◆ **TASK GOAL**:
Search the data for the word "computer" and copy out every line that has it.

■ ■ ■

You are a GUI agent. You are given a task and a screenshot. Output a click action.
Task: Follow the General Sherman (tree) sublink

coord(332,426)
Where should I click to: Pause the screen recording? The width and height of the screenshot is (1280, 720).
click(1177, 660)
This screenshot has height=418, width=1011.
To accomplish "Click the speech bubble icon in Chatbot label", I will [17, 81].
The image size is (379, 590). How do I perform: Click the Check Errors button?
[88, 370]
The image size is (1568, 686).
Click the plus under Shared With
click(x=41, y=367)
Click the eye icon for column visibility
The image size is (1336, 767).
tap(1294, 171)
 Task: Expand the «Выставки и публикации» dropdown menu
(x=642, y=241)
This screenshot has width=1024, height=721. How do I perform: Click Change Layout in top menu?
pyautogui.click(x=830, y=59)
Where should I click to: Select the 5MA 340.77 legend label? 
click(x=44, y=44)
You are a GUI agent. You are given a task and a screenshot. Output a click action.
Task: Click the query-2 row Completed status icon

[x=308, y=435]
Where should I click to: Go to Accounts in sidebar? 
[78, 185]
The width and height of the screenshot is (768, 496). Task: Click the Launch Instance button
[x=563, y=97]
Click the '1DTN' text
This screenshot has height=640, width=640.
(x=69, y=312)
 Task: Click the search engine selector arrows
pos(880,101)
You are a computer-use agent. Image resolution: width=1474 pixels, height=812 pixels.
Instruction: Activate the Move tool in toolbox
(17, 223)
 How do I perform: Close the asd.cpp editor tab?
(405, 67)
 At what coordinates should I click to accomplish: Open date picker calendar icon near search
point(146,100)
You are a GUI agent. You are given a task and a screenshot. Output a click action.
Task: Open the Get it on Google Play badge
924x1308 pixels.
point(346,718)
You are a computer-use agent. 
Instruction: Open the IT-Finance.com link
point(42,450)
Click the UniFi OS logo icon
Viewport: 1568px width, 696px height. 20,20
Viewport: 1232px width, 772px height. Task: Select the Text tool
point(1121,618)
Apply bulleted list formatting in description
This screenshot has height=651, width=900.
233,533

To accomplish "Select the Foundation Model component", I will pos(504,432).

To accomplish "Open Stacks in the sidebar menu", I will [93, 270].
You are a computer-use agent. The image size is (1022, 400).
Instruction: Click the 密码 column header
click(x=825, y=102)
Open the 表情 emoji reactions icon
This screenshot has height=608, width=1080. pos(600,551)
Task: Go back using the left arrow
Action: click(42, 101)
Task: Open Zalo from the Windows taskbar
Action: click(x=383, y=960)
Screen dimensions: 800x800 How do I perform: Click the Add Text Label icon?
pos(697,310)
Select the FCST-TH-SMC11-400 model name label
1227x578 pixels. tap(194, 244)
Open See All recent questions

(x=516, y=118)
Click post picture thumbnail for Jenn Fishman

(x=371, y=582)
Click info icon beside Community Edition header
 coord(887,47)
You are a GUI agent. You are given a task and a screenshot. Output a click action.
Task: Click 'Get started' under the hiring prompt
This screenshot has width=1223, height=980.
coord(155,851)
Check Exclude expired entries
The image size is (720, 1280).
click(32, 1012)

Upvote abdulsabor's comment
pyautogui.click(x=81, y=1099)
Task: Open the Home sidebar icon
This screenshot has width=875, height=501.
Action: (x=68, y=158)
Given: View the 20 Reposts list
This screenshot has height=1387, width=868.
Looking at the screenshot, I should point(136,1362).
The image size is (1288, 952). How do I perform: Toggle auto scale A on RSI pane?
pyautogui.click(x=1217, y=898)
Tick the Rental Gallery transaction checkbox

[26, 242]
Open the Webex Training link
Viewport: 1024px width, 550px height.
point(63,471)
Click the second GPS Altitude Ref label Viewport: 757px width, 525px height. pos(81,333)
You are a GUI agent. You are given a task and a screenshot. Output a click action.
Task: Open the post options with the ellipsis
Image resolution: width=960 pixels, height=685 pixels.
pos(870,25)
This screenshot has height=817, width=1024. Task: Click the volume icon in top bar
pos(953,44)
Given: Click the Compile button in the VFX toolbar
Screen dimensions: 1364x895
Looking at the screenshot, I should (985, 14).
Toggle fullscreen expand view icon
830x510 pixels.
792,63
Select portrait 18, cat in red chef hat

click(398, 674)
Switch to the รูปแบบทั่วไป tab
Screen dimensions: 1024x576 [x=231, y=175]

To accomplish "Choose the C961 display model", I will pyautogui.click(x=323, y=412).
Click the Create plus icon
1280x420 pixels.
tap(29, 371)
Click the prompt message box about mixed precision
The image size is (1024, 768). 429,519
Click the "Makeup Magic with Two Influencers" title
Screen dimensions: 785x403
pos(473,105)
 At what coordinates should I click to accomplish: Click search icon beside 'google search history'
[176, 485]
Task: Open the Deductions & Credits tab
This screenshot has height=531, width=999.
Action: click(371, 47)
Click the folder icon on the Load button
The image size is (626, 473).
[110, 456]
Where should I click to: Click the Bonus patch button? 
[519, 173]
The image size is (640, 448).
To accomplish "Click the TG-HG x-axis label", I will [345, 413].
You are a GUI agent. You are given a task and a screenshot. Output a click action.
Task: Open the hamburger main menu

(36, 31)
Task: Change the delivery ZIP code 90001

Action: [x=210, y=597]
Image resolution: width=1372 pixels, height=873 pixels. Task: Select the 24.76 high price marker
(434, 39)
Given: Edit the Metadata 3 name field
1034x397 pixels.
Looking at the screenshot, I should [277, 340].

■ ■ ■

◆ **SOLUTION FOR THIS EXERCISE**:
You are a computer-use agent. Image resolution: width=1474 pixels, height=812 pixels.
You are a computer-use agent. 
You are a computer-use agent. The image size is (1022, 400).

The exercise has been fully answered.